What are your suggested changes?

In the "Uploading to the same artifact" section, it is warned that uploading to the same artifact from multiple jobs can have unexpected results. The proposed workaround is to upload a different artifact from each job in the matrix.

While this does work, it's not super convenient if you need to be able to download all artifacts from a matrixed job in one go.


Based on my understanding of how artifacts in GitHub Actions work, it seems to me like it should be possible to upload to the same artifact from multiple jobs as long as the file paths are all different. For example:

    strategy:
      matrix:
          node-version: [8.x, 10.x, 12.x, 13.x]
    steps:
        - name: Create a file
          # Note the change below ______________________vvvvvvvvvvvvvvvvvvvvvvvvvvv
          run: echo ${{ matrix.node-version }} > my_file_${{ matrix.node-version }}.txt
        - name: Accidentally upload to the same artifact via multiple jobs
          uses: actions/upload-artifact@v2
          with:
              name: my-artifact
              path: ${{ github.workspace }}

In practice this seems to work fine, but it would be nice to have it clarified in the documentation whether A) this is an intended/supported feature or B) if it's actually still problematic and I'm relying on a race condition succeeding.

If someone from GitHub who knows how the backend works can clarify whether this works intentionally, I can submit a PR adding the appropriate example/disclaimer.

I read somewhere (cannot find it atm) that uploading same artifact (even with different files) at same time from multiple jobs can lead to archive corruption. It is probably very rare or maybe it was fixed or is handled differently on backend side and this is not happening any more. Will link to this if I find this info again.

//EDIT

Found this in current docs:

Warning: Be careful when uploading to the same artifact via multiple jobs as artifacts may become corrupted. When uploading a file with an identical name and path in multiple jobs, uploads may fail with 503 errors due to conflicting uploads happening at the same time. Ensure uploads to identical locations to not interfere with each other.

It is still unclear. Based on second part of this warning when you try to upload to same artifact from multiple jobs then first job should work and the rest should get 503 error. Not really sure what is first part about because first upload will create an artifact (with files from this one job) and it should be proper archive but incomplete because rest of the jobs failing.

In practice this seems to work fine,

It worked fine with actions/upload-artifact@v3.

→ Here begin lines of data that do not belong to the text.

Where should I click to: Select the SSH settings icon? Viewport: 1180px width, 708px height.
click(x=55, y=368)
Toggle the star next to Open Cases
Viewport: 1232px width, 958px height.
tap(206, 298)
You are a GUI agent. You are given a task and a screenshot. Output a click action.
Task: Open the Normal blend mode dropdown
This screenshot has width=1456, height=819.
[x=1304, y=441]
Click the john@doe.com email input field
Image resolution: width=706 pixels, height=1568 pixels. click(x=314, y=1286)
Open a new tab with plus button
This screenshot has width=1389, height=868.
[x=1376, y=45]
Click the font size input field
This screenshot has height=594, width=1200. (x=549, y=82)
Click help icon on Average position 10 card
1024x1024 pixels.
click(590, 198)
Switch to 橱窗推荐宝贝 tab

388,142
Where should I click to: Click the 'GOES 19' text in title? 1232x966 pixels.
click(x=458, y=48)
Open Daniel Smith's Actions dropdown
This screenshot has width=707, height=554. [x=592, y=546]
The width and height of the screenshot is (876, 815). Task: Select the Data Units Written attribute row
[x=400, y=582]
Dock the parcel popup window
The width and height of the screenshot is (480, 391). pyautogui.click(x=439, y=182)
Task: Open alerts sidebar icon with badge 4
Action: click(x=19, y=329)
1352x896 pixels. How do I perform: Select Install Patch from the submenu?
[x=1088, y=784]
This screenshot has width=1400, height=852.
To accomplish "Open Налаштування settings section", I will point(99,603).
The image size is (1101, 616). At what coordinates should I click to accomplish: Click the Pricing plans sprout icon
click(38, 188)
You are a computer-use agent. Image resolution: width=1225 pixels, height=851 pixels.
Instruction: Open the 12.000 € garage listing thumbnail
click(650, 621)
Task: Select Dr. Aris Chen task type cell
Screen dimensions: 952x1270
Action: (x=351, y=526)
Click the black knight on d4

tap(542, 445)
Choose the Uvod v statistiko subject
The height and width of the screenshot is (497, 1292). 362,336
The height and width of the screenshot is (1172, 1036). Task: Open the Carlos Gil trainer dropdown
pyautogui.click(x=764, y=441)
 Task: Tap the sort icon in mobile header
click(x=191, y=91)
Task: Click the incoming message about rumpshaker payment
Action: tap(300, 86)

With actions/upload-artifact@v4 an attempt to upload different files to the same artifact from mulitple jobs fails explicitely with:

Run actions/upload-artifact@v4
With the provided path, there will be 1 file uploaded
Artifact name is valid!
Root directory input is valid!
Error: Failed to CreateArtifact: Received non-retryable error: Failed request: (40[9](https://github.com/(REDACTED)/actions/runs/(REDACTED)/job/(REDACTED)#step:10:10)) Conflict: an artifact with this name already exists on the workflow run

However this does not happen with actions/upload-artifact@v3 (same artifact, different paths).